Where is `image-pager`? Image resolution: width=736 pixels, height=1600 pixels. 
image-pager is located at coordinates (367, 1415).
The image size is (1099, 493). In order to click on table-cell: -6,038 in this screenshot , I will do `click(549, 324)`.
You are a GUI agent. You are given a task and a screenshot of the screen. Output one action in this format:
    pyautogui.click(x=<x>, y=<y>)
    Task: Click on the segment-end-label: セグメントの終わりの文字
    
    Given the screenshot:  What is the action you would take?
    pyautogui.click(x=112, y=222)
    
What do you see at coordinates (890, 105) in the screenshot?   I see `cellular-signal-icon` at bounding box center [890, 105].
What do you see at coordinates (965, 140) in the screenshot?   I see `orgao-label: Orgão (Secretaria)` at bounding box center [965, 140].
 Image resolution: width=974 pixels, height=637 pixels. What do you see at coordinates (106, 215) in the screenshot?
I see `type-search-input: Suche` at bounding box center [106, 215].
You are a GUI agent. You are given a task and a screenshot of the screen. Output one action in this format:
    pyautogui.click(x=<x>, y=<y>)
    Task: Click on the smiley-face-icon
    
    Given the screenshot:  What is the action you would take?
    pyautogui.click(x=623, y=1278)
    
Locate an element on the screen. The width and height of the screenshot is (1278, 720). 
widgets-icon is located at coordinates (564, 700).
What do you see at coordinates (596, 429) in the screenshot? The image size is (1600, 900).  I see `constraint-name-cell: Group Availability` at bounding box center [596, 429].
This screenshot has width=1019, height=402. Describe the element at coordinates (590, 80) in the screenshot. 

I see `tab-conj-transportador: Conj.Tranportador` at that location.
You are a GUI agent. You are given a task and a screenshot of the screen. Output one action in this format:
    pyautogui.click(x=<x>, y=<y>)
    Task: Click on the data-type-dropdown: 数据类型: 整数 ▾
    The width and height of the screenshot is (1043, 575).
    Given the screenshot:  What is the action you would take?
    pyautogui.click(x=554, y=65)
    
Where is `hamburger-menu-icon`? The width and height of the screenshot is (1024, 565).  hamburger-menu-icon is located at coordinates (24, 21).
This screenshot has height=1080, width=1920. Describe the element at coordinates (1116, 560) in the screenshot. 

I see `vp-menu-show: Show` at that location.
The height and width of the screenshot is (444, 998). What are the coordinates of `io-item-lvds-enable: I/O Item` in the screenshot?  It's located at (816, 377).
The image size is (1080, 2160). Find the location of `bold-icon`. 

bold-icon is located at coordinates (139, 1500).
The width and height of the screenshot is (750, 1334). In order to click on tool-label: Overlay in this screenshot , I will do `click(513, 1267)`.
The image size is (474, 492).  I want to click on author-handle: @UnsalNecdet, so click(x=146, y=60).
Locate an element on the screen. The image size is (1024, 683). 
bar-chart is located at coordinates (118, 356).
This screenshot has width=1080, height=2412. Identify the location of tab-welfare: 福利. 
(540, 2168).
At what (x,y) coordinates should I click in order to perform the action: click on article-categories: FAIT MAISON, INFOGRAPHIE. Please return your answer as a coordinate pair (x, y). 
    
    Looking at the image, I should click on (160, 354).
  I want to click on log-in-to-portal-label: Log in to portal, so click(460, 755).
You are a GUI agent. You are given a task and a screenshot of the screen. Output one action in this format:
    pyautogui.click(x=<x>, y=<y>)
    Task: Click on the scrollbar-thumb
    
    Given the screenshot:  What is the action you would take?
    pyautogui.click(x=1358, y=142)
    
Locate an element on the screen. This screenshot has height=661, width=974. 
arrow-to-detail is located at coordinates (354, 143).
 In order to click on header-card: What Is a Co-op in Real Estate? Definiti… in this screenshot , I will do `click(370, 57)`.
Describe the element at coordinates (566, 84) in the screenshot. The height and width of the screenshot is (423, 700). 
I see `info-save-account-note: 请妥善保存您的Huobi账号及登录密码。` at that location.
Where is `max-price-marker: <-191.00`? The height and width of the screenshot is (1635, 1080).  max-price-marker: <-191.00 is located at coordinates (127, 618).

+===+

Copy the material above, from the line with "The image size is (1080, 2160)." to the line with "bold-icon is located", including both of those lines, with no changes.

The image size is (1080, 2160). Find the location of `bold-icon`. 

bold-icon is located at coordinates (139, 1500).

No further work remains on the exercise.